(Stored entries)
——

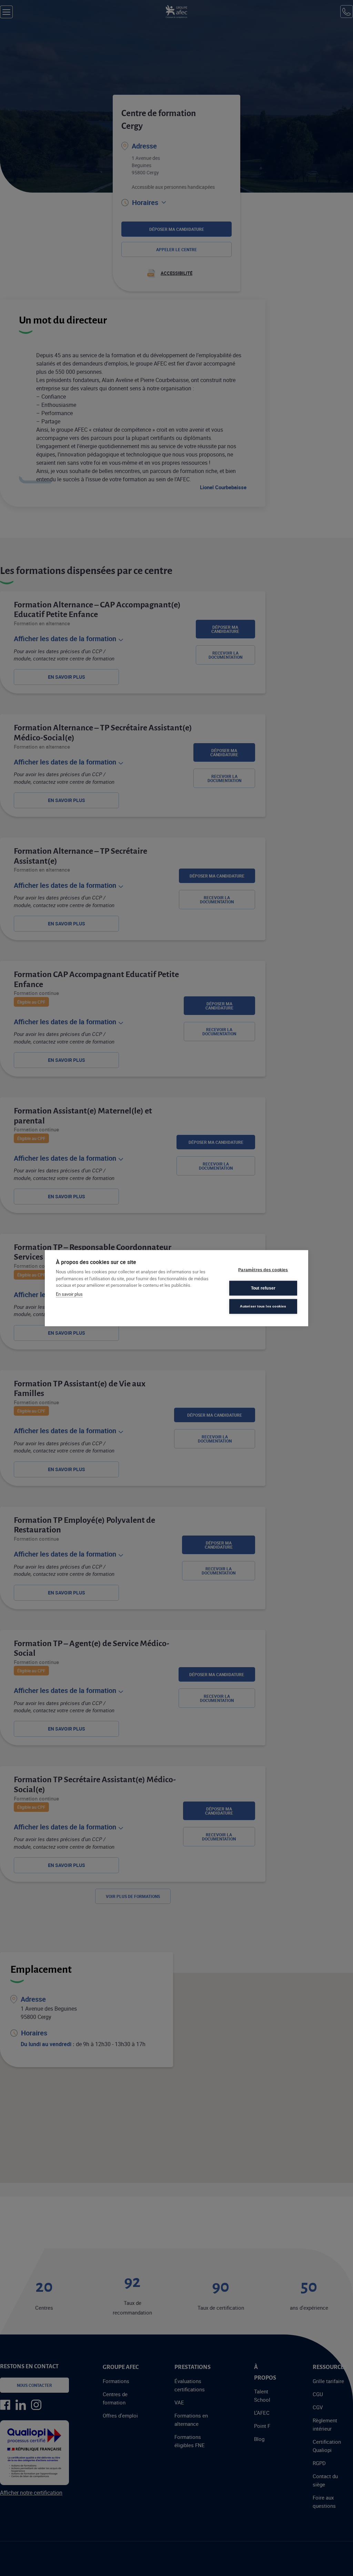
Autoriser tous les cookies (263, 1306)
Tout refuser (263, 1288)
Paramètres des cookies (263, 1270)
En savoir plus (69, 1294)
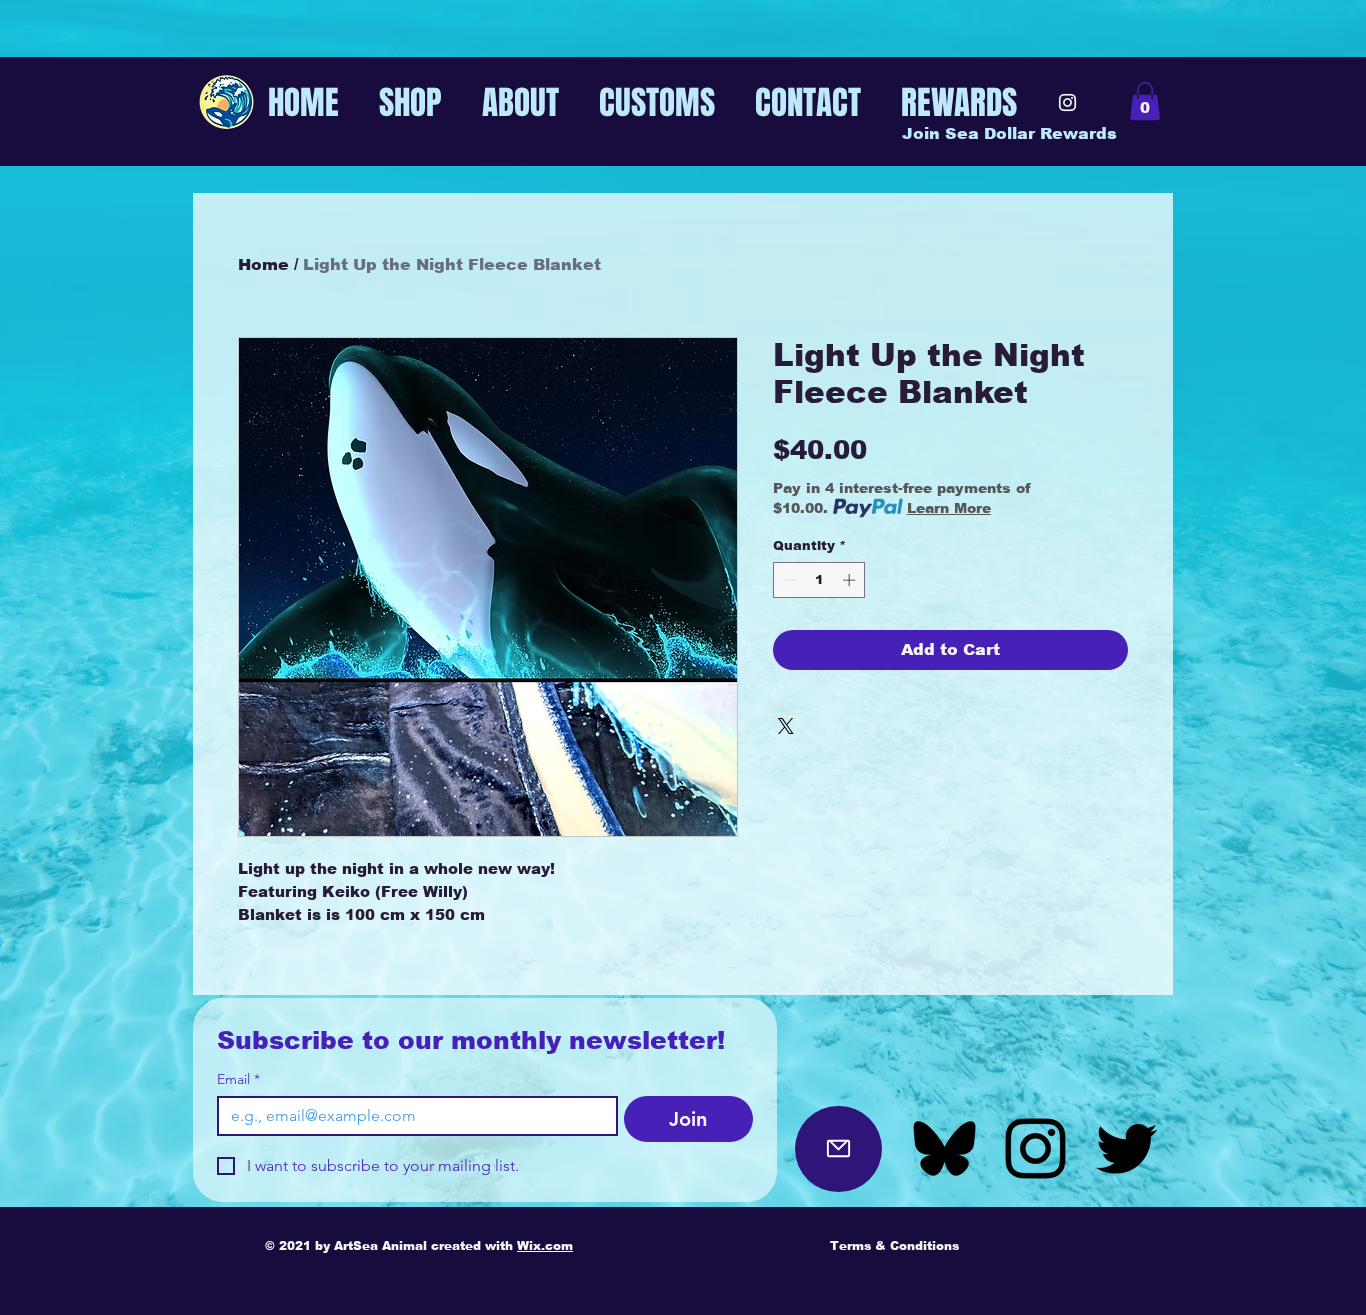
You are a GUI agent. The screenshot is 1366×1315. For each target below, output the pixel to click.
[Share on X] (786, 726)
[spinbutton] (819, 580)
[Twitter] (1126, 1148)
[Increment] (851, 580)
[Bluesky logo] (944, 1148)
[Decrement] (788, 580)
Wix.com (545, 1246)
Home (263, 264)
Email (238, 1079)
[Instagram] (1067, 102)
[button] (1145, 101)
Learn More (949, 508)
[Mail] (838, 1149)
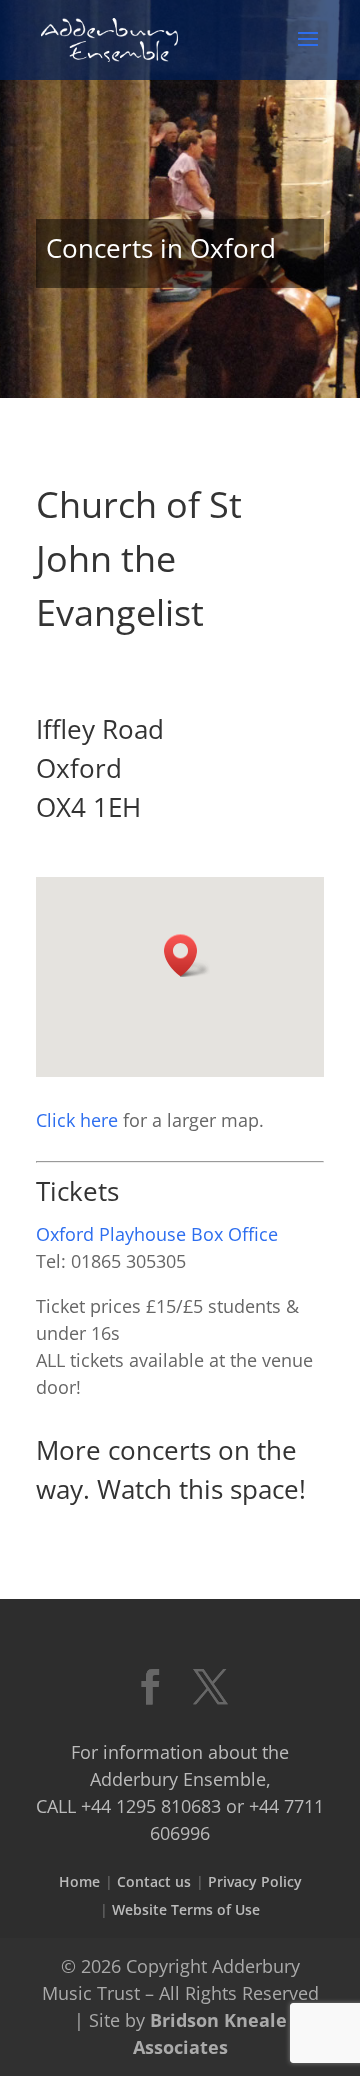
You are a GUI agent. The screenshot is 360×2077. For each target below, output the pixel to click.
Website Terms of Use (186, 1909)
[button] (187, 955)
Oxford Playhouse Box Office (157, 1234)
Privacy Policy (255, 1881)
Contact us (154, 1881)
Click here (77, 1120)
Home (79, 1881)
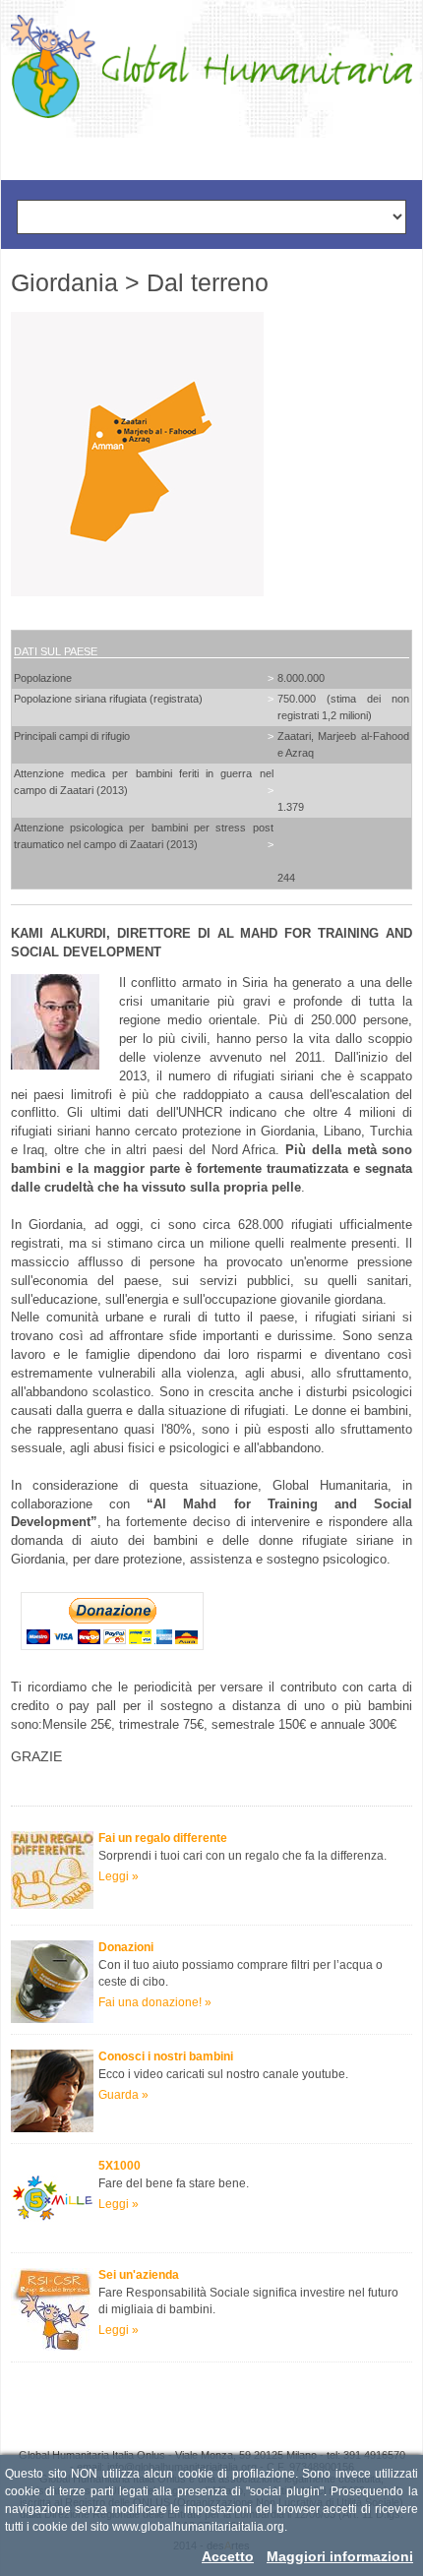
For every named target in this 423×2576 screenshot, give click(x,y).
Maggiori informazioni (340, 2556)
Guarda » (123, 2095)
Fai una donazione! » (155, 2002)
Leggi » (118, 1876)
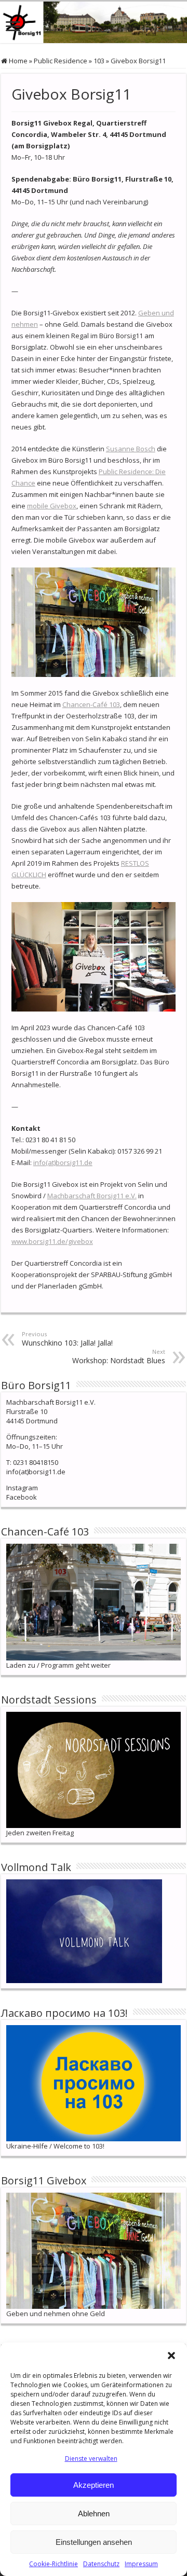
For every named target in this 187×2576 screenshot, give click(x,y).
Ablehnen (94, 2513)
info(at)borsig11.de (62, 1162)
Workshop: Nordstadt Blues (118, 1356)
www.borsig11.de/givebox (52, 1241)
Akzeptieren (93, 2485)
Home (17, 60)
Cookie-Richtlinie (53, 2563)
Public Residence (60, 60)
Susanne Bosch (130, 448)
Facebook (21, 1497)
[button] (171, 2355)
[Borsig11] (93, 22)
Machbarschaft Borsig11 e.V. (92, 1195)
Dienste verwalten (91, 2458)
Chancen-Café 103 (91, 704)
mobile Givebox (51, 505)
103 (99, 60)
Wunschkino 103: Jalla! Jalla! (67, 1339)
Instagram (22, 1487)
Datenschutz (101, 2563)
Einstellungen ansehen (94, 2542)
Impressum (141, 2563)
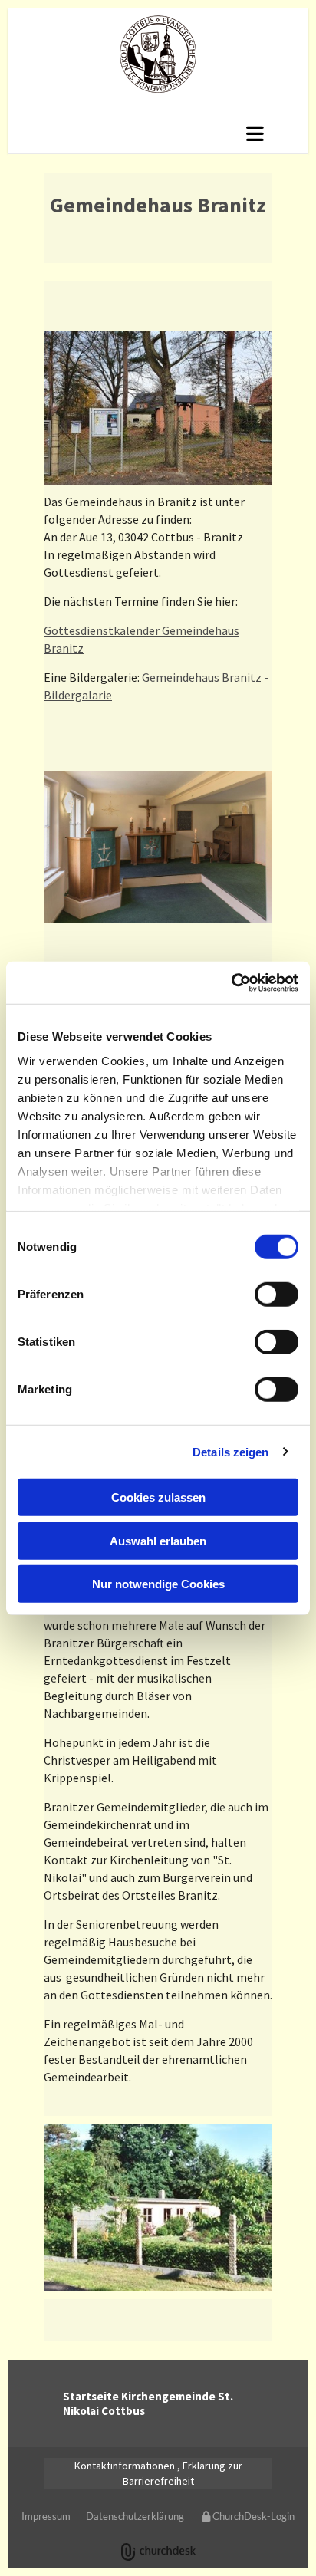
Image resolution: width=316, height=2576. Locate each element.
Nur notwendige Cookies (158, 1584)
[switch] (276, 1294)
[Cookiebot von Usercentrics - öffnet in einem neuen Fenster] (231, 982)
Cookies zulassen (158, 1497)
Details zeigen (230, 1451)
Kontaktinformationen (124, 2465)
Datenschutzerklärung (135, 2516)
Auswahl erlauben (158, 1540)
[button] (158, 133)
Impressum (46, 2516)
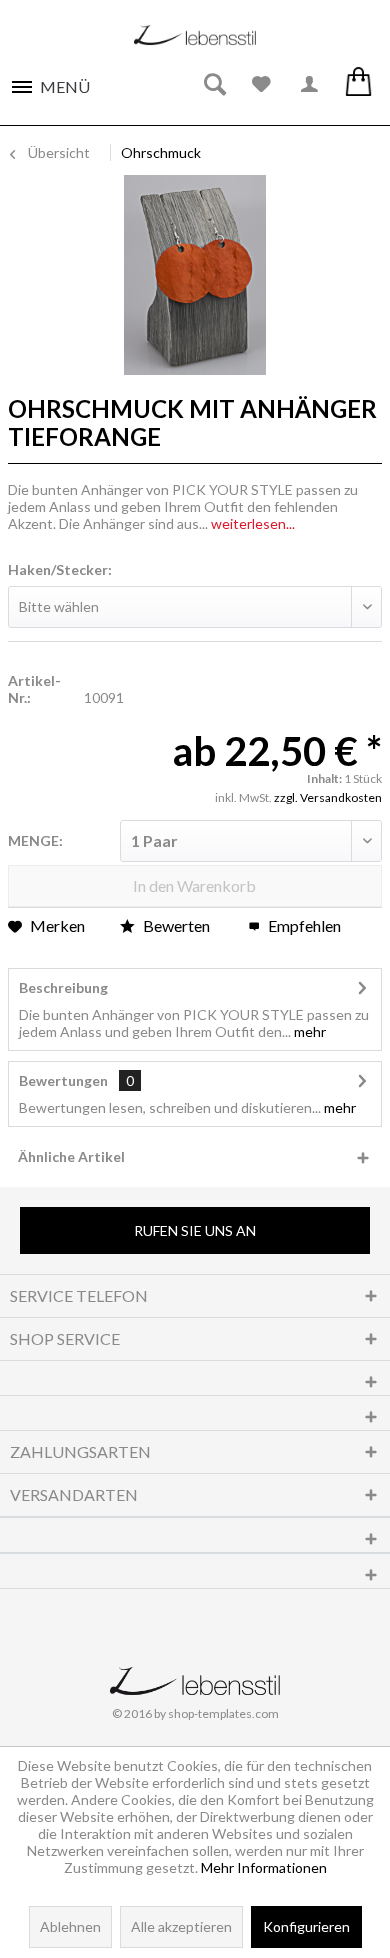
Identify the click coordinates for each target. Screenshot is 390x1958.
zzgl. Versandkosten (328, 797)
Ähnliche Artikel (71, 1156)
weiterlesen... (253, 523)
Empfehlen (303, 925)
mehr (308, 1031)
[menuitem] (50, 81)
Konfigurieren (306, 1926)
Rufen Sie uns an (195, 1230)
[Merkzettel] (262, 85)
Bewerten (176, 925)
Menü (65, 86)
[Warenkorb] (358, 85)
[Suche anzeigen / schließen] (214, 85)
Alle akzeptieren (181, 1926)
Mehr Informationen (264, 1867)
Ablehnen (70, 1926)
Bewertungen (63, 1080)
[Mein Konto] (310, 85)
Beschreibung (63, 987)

——

Above are the records. Copy word for word only their lines from the one holding "[button] (1145, 101)" through the one holding "Click here (77, 1120)", both included, and skip the images.

- **FINISHED EXERCISE**
[button] (1145, 101)
Learn More (949, 508)
[Mail] (838, 1149)
You are a GUI agent. The screenshot is 360×2077. For each target below, output the pixel to click.
Website Terms of Use (186, 1909)
[button] (187, 955)
Oxford Playhouse Box Office (157, 1234)
Privacy Policy (255, 1881)
Contact us (154, 1881)
Click here (77, 1120)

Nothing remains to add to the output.